Events
Suitable for:
general public
DRUGS, DESIRE AND DISEASE: Neuroscience and our understanding of addiction – public debate
- When:
- 21st October 2016
- Time:
- 6:00 pm
- Where:
National Gallery of Victoria, Melbourne, VIC
- Cost:
- Free
“Addiction is a brain disease, and it matters”
Alan Leshner’s 1997 declaration as director of the US National Institute on Drug Abuse argued that the chronic use of drugs hijacks an addicted person’s brain, undermining their ability to control their drug use.
This insight promised to revolutionise the treatment of addiction and convince society that addiction is a real disorder warranting medical treatment.
Critics argue that the brain disease approach may undermine addicted individuals’ confidence in overcoming addiction, or justify the use of coercive medical procedures to “cure” it.
Join a panel of experts to debate the potential impact on society of treating addiction as a brain disease:
- Can people with an addiction control their drug use and make free decisions?
- How does the brain disease approach impact the ability to overcome addiction?
- Should people with drug addiction be coerced into treatment?
- Can neuroscience reduce the stigma and discrimination around addiction?
- What about other addictions – gambling, food, sex and the Internet?

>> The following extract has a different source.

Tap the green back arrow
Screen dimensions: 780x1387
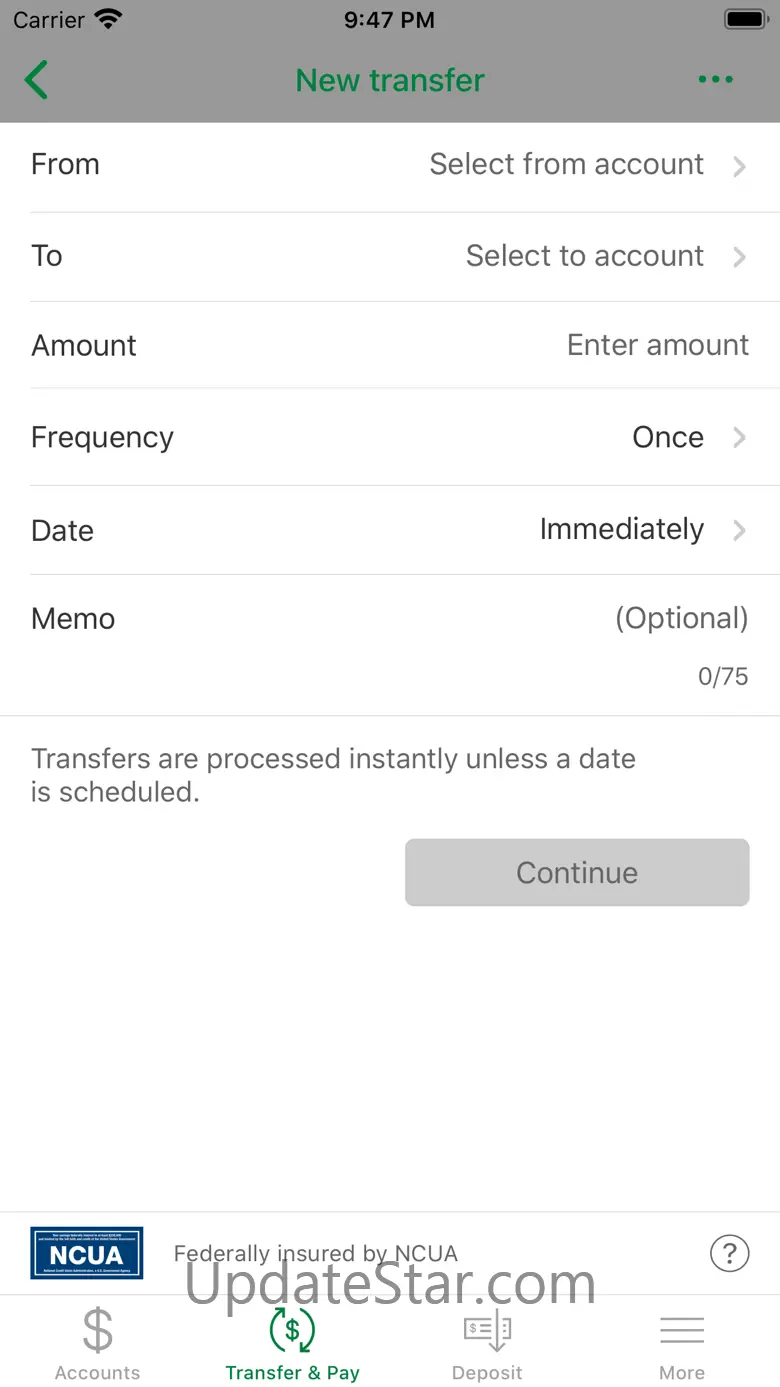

This panel discussion will be hosted by Prof Murat Yücel and Dr Adrian Carter from the Monash Institute of Cognitive and Clinical Neurosciences. The panel will be moderated by psychiatrist and broadcaster (774ABC, 3RRR) Dr Steve Ellen, and will feature:
Professor Marc Lewis, neuroscientist, former drug addict, and author of the international best selling books Memoirs of an Addictive Brain and The Biology of Desire: Why Addiction is not a Disease
Professor Dan Lubman, Director of Turning Point, Australia’s largest addiction treatment and research service, and Professor of Addiction at Monash University
Associate Professor Helen Keane, Sociologist at the Australian National University and author of What’s Wrong with Addiction? and co-author of Habit: The Remaking of Addiction
Gavin Crosisca, former Collingwood AFL football player, former drug addict and Director of Sober Living Housing
The panel discussion starts at 6pm sharp. Cash bar open from 5pm.
An initiative of the David Winston Turner Endowment Fund.